ASSIGNMENT. Pictures excluded, reproduce exactly the lines below from the one with "Task: Click the Filter funnel toolbar icon" through the one with "The image size is (960, 514).", both included.

(Source data)

"""

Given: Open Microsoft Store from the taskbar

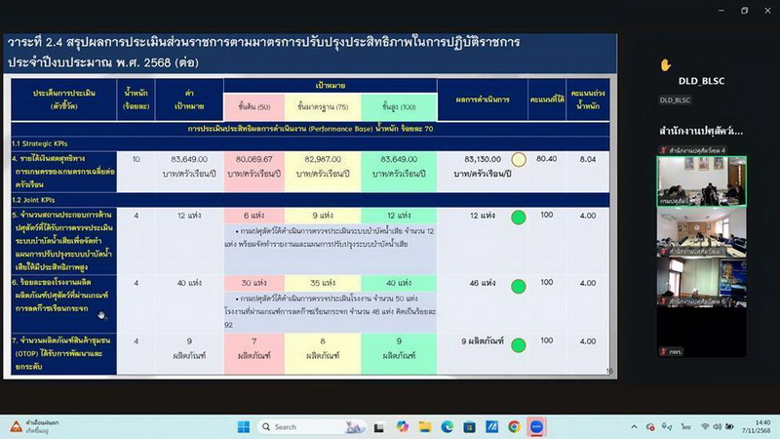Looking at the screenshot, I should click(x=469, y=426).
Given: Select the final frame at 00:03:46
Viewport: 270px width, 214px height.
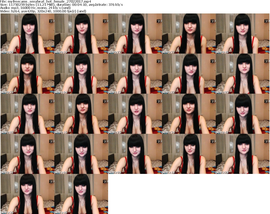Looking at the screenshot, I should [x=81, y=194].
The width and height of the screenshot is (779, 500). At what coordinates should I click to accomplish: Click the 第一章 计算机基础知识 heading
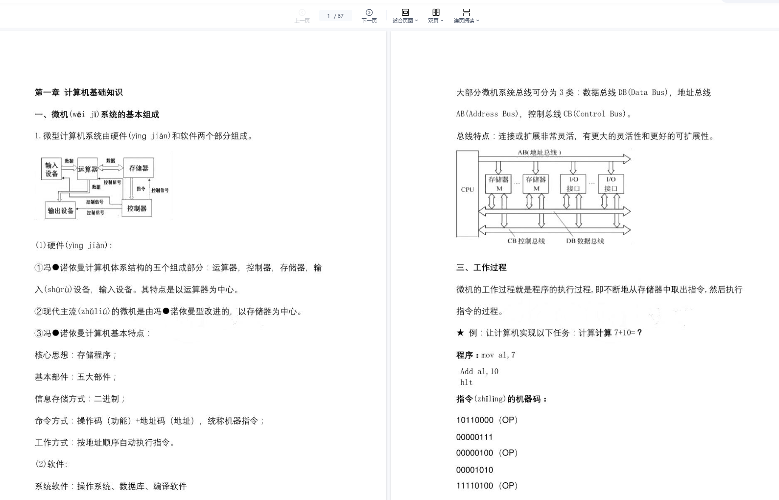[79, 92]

"""
"""

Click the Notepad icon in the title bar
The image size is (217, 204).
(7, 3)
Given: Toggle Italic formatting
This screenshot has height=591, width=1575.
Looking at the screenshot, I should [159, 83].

"""
"""

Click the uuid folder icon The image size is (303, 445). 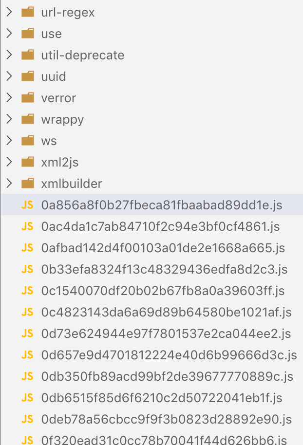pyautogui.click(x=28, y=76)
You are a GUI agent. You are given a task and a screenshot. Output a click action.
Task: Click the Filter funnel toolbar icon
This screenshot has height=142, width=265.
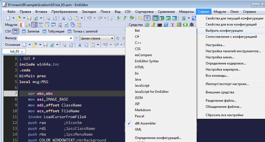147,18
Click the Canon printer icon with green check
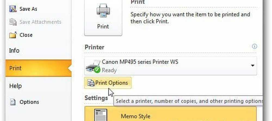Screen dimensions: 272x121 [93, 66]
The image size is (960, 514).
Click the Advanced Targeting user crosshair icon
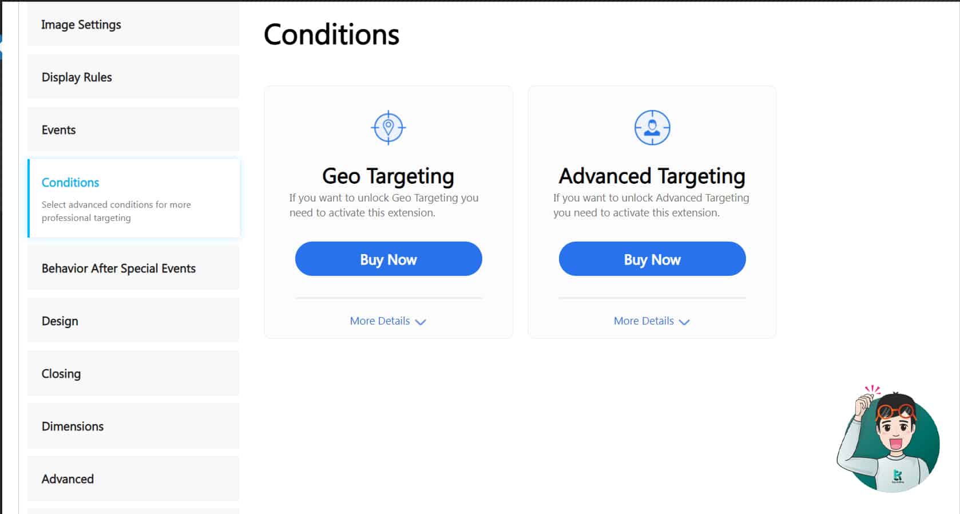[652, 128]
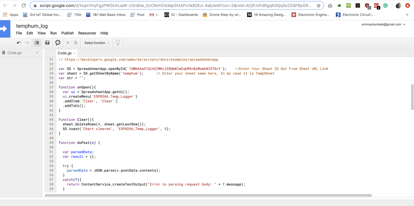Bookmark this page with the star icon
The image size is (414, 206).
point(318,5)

"""

TASK RESPONSE.
Task: Click the Filter funnel toolbar icon
This screenshot has height=142, width=265.
147,18
Click the Canon printer icon with green check
Screen dimensions: 272x121 [93, 66]
The image size is (960, 514).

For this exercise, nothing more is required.